By Linda Olejniczak, courtesy of SBAM Approved Partner ASE
In today’s constant state of change, we are all looking for ways to grow, adapt, and remain resilient amid uncertainty. A growth mindset thrives on change, challenges, and sees failure as an acceptable part of an organization’s culture and a springboard for growth and developing skills and abilities. A fixed mindset stresses that risk should be avoided, and failure is not an option. 2020 is a growth mindset kind of year. It has presented organizations with multiple challenges and has HR constantly adapting, learning new skills, and testing their resilience.

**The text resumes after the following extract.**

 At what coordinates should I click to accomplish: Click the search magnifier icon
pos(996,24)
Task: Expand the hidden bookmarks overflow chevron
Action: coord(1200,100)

When an organization supports a growth mindset, their employees report feeling far more empowered and committed; they also receive greater organizational support for collaboration and innovation. Organizations that adapt a growth mindset will help their employees grow not only in tenure but in their skill set. To be a company that attracts talent, the company culture must make it easy for people to be curious and always focus on learning. Practicing a growth mindset sets organizations up for long-term success.
Here are some tips to cultivate a growth mindset within your organization:
- Recruit for the Long-Term – Hire people who think this way. Be sure to ask questions that dig into their core beliefs about growth and learning. Once hired, nurture a growth mindset with a culture of constant learning.

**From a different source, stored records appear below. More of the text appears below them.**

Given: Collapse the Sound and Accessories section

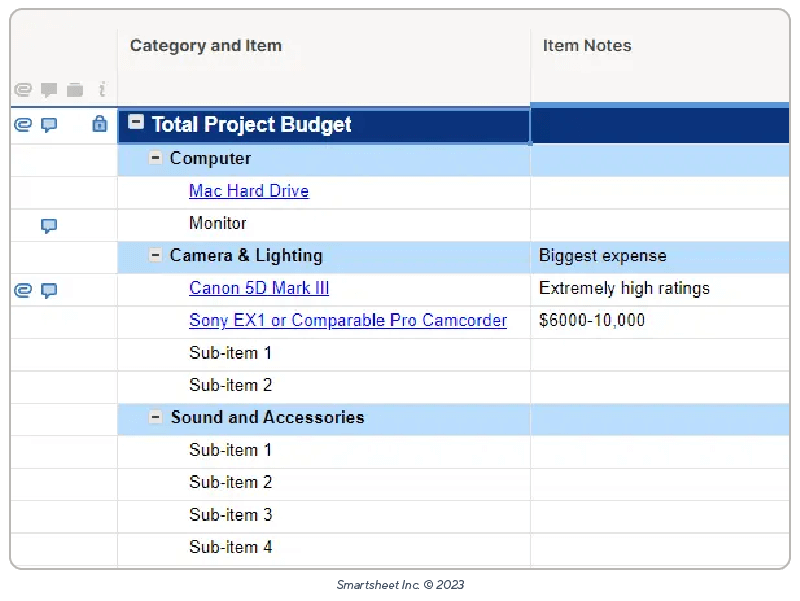Looking at the screenshot, I should click(154, 419).
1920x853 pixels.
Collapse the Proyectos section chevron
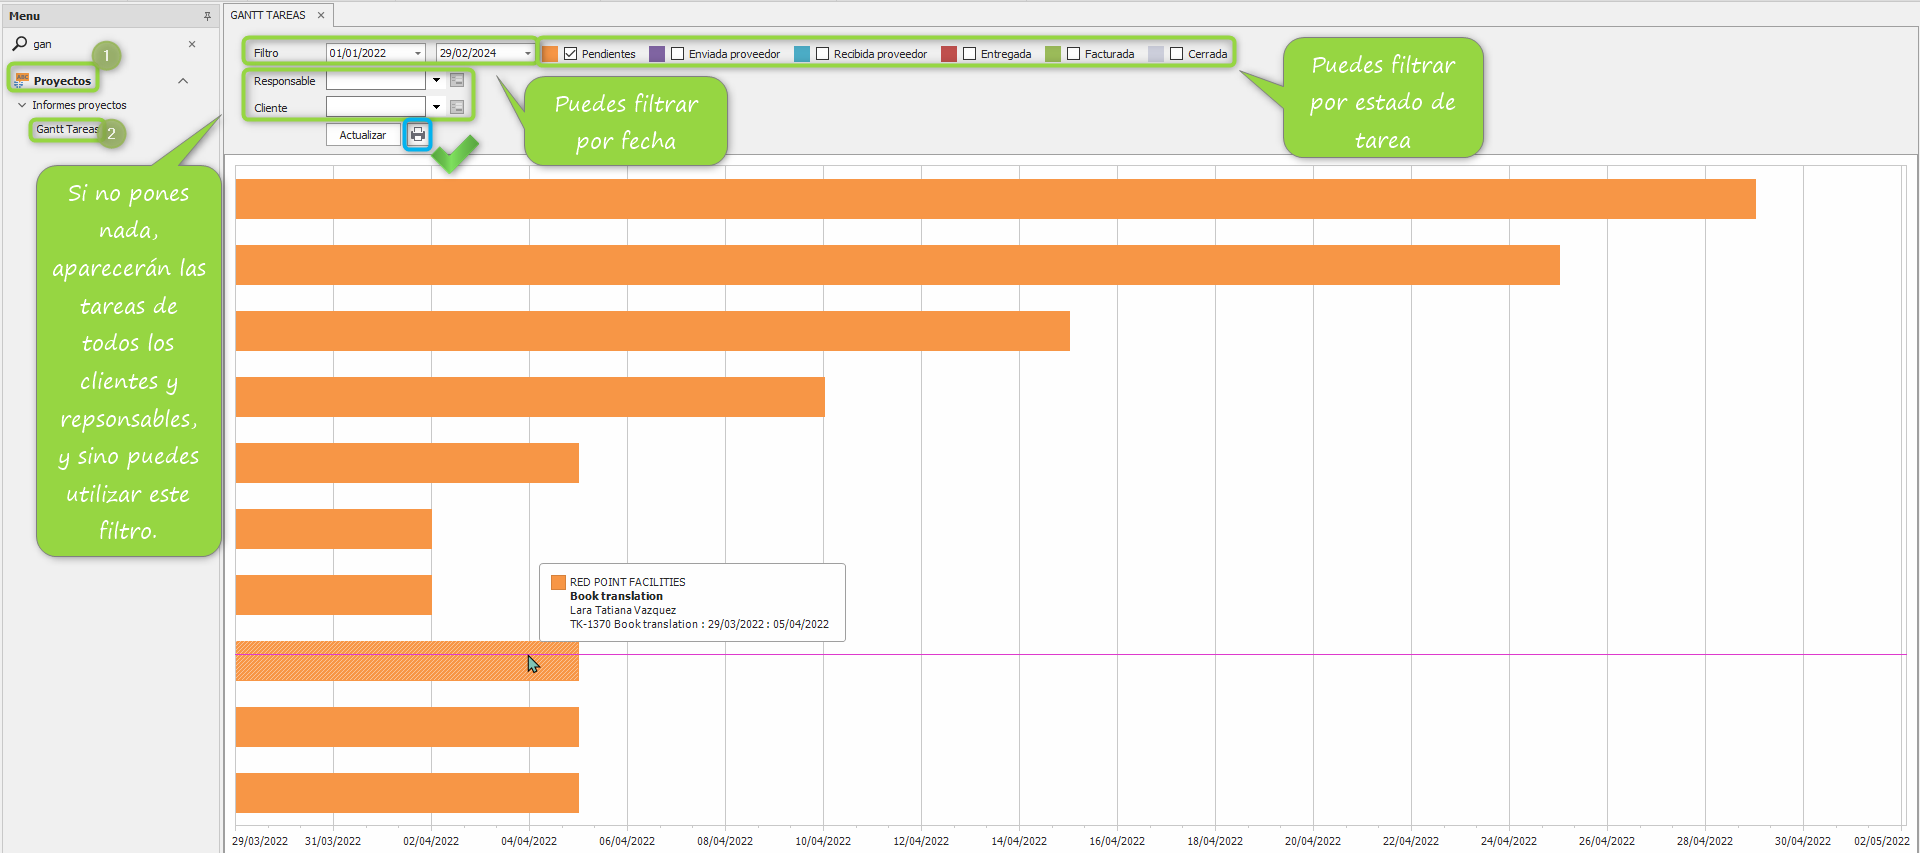(x=183, y=81)
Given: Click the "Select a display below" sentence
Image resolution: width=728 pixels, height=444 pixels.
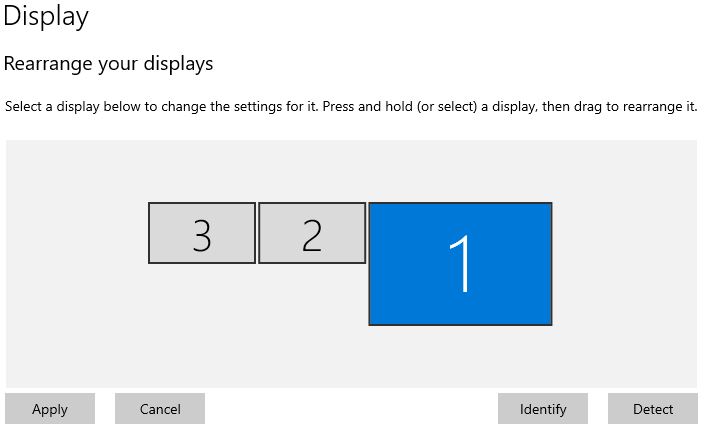Looking at the screenshot, I should (160, 106).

- Lead the Charge – Inspire employees, create learning opportunities and an environment that welcomes new ideas.
- 360 Feedback – Encourage employees to seek help from each other, pool resources, foster both positive and negative feedback to further learning.

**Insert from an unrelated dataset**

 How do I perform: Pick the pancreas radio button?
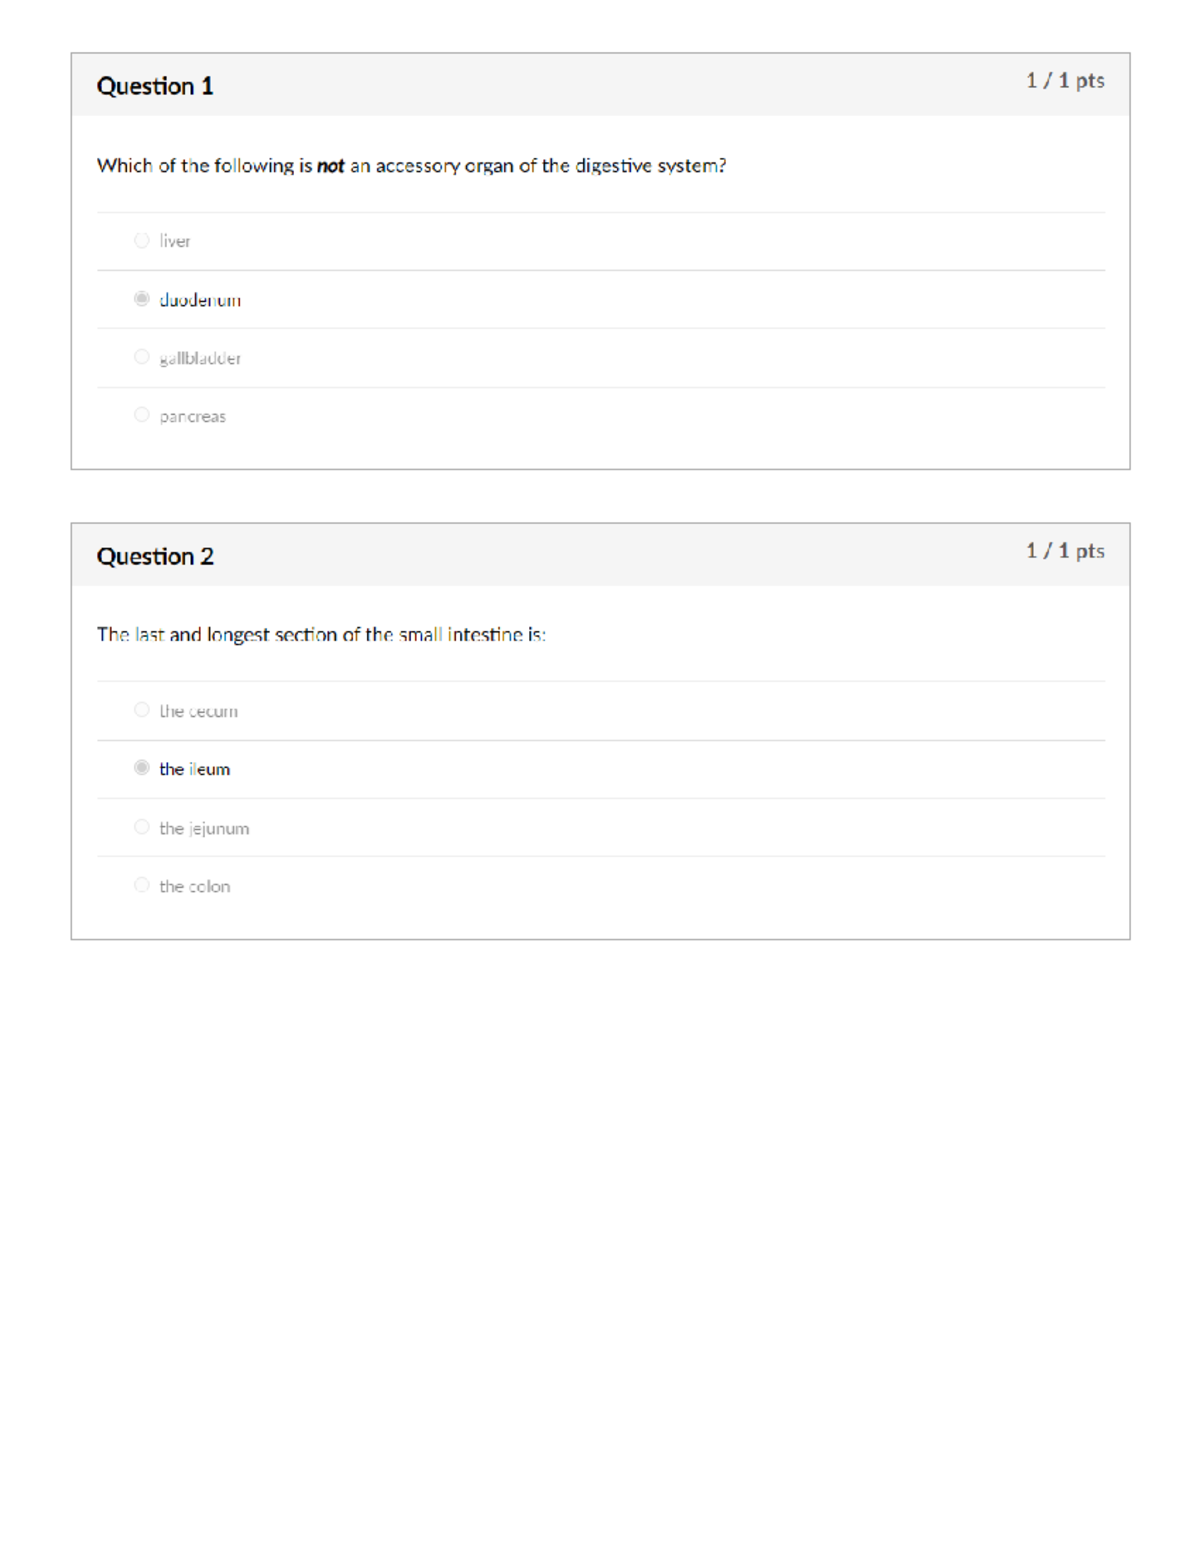(x=141, y=415)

- Hire from Within – Shift the employee review process to include the importance of demonstrating growth, transformation, and improvement. Focus on capabilities not pedigree.
- E for Effort – Reward hard work, look at setbacks as growth opportunities, and celebrate dedicated efforts.
We cannot know what the future will bring. COVID has changed our organizations, and they will most likely never return to how things were prior to March. If organizations want to grow and become stronger every year, organizations need to help all their employees be better every year too.
A growth mindset culture in the workplace can be a competitive advantage for organizations. Reframe your mind from looking at things as a challenge instead of a problem – something 2020 keeps teaching us again and again.